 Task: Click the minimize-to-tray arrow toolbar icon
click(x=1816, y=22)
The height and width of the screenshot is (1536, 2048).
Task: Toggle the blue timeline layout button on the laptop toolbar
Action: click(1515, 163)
──────
## About this exercise
Give back the data exactly.

## Output for this exercise
 Task: Click the minimize-to-tray arrow toolbar icon
click(x=1816, y=22)
The height and width of the screenshot is (1536, 2048).
Task: Toggle the blue timeline layout button on the laptop toolbar
Action: click(1515, 163)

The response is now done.